The Company believes that this transaction is exempt from the registration
requirements of the Securities Act under Section 4(2) thereof as a transaction
not involving any public offering of securities.

15


On May 23, 2001, a private investor purchased $250,000 of the Company's
common stock at the market price. The Company issued the private investor
1,973,077 shares of common stock of the Company as a result of the equity
purchase. In connection with the purchase of the shares of the Company's common
stock, the Company issued the private investor a 2-year warrant for 500,000
shares of the Company's common stock at an exercise price of $0.22 per share.
The Company re-priced this warrant in November 2003 to $0.0285 and extended the
expiration date of this warrant to November 19, 2005. The Company believes that
this transaction is exempt from the registration requirements of the Securities
Act under Section 4(2) thereof as a transaction not involving any public
offering of securities. The private investor exercised this warrant on April 7,
2004 and received 500,000 shares of the Company's common stock.

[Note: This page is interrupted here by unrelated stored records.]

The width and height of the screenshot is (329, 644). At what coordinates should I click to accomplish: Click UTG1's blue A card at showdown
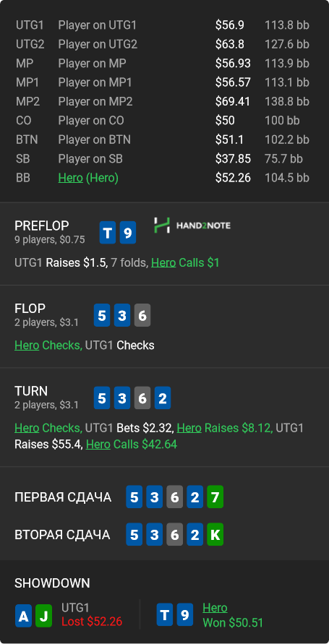click(23, 616)
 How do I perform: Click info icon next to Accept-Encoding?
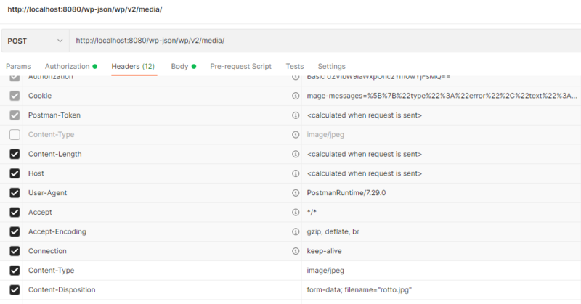[296, 231]
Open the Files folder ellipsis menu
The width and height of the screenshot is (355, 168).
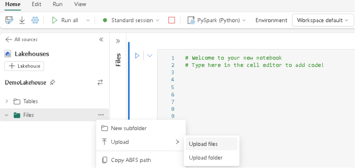click(x=101, y=115)
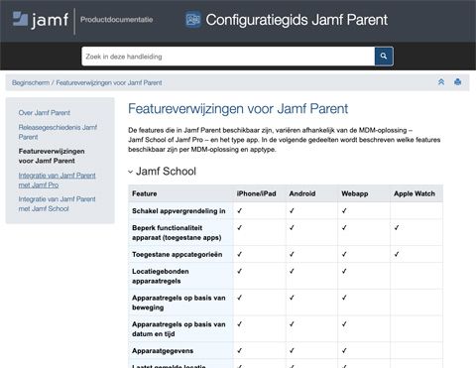Collapse the Jamf School section chevron
Screen dimensions: 476x368
tap(130, 172)
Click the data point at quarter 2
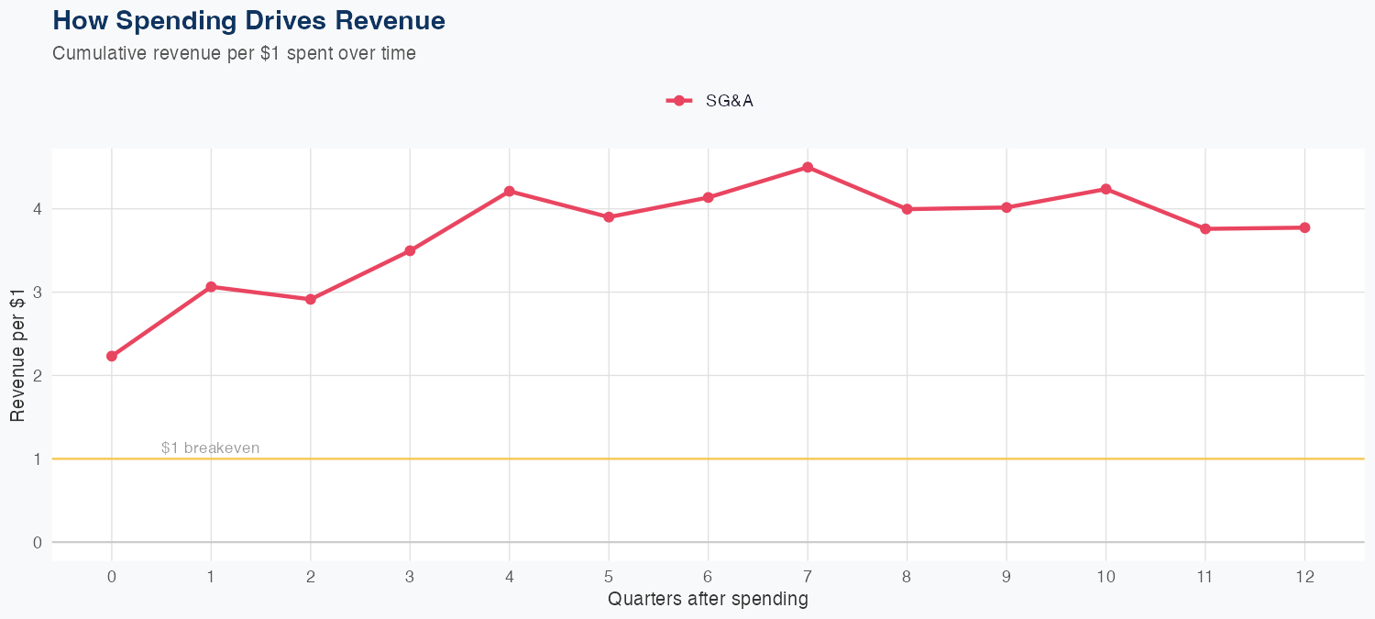The width and height of the screenshot is (1375, 619). click(311, 299)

On June 13, 2001, the Company issued and sold to Milford Capital
Management, Inc. and the Shaar Fund, Ltd. (hereinafter known as "Milford/Shaar")
one-year, 15% Senior Secured Promissory Notes (the "Milford/Shaar Bridge Loan
Notes") in the aggregate principal amount of $1,000,000. In connection with the
Milford/Shaar Bridge Loan Notes, the Company issued to Milford/Shaar a five-year
warrant for 333,334 shares of the Company's common stock at an exercise price of
$0.22 per share. The Company pledged its equipment and SET related intellectual
property as collateral for the Milford/Shaar Bridge Loan Notes.

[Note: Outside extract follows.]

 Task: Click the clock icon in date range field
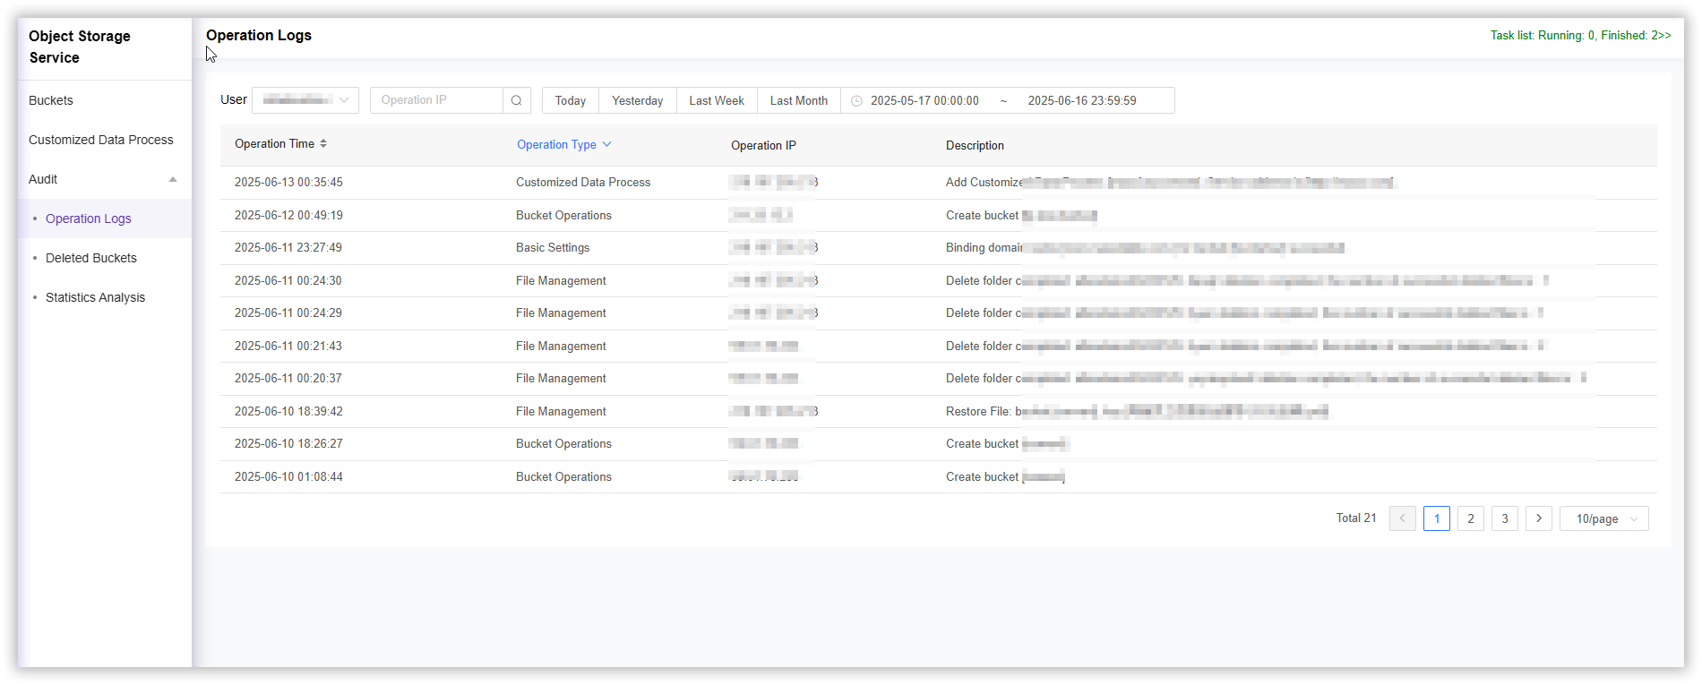pyautogui.click(x=856, y=101)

The Company made all payments on the Milford/Shaar Bridge Loan Notes
until November 13, 2001. The Company asked for and received a forbearance of
payments on the Milford/Shaar Bridge Loan Notes from November 13, 2001 until
December 31, 2005. In connection with the Milford/Shaar Bridge Loan Notes, the
Company issued to Milford/Shaar in February 2004, a five-year warrant for
250,000 shares of the Company's common stock at an exercise price of $0.03 per
share. The Shaar Fund, Ltd., through the Shaar Bridge Loan, continues to provide
cash installments on a periodic basis in the form of additional principal. The
Milford/Shaar Bridge Loan Notes were restructured into the New Shaar Convertible
Note as of April 11, 2005. Prior to the New Shaar Convertible Note, the current
principal balance of the Milford/Shaar Bridge Loan Notes was $3,033,741 as of
March 31, 2005. Additionally, as of December 31, 2004, there was $119,073 in
accumulated forbearance fees and $100,000 due in exit fees on the Milford/Shaar
Bridge Loan Notes.

On October 2, 2002, Mr. Bentley Blum, a Director of the Company, had
previously loaned the Company with $125,000 of cash installments over the period
of one year (the "Blum Loan"). The Company elected to convert the Blum Loan to
the Company's common stock using the conversion feature of the 5-day average
closing price of the Company's common stock prior to October 2, 2002. On October
2, 2002, Blum issued a conversion notice for $125,000 of the outstanding
principal of the Blum Loan into 2,500,000 shares. Mr. Blum continued to provide
cash installments in the form of a loan to the Company through February 2004
(the "Blum Demand Note"). The Blum Demand Note bears interest at 9% per annum
and is payable on demand. The current principal balance of the Blum Demand Note
is $312,032 as of March 31, 2005 and remains unpaid as of May 15, 2005.

On November 19, 2003, the Company issued a warrant to purchase
27,355,800 shares of its common stock at an exercise price of $0.0285 per share
(the closing price of our common stock on the OTCBB on such date) to the Blum
Asset Trust, a company controlled by Bentley Blum, a Director of the Company, in
consideration for the loans made to the Company and the usage of office space
and personnel of the Blum Asset Trust over the last five years. The Company
believes that this transaction is exempt from the registration requirements of
the Securities Act under Section 4(2) thereof as a transaction not involving any
public offering of securities.



16


On April 12, 2005, the Company authorized the issuance of 550,000
shares of Series I Convertible Preferred Stock ("Series I Preferred"), par value
$0.001 per share, each such share of Series I Preferred having a stated value of
$10.00 per share.

The Series I Preferred shall have the following rights, privileges, and
limitations:

a) The conversion feature shall be exercisable immediately.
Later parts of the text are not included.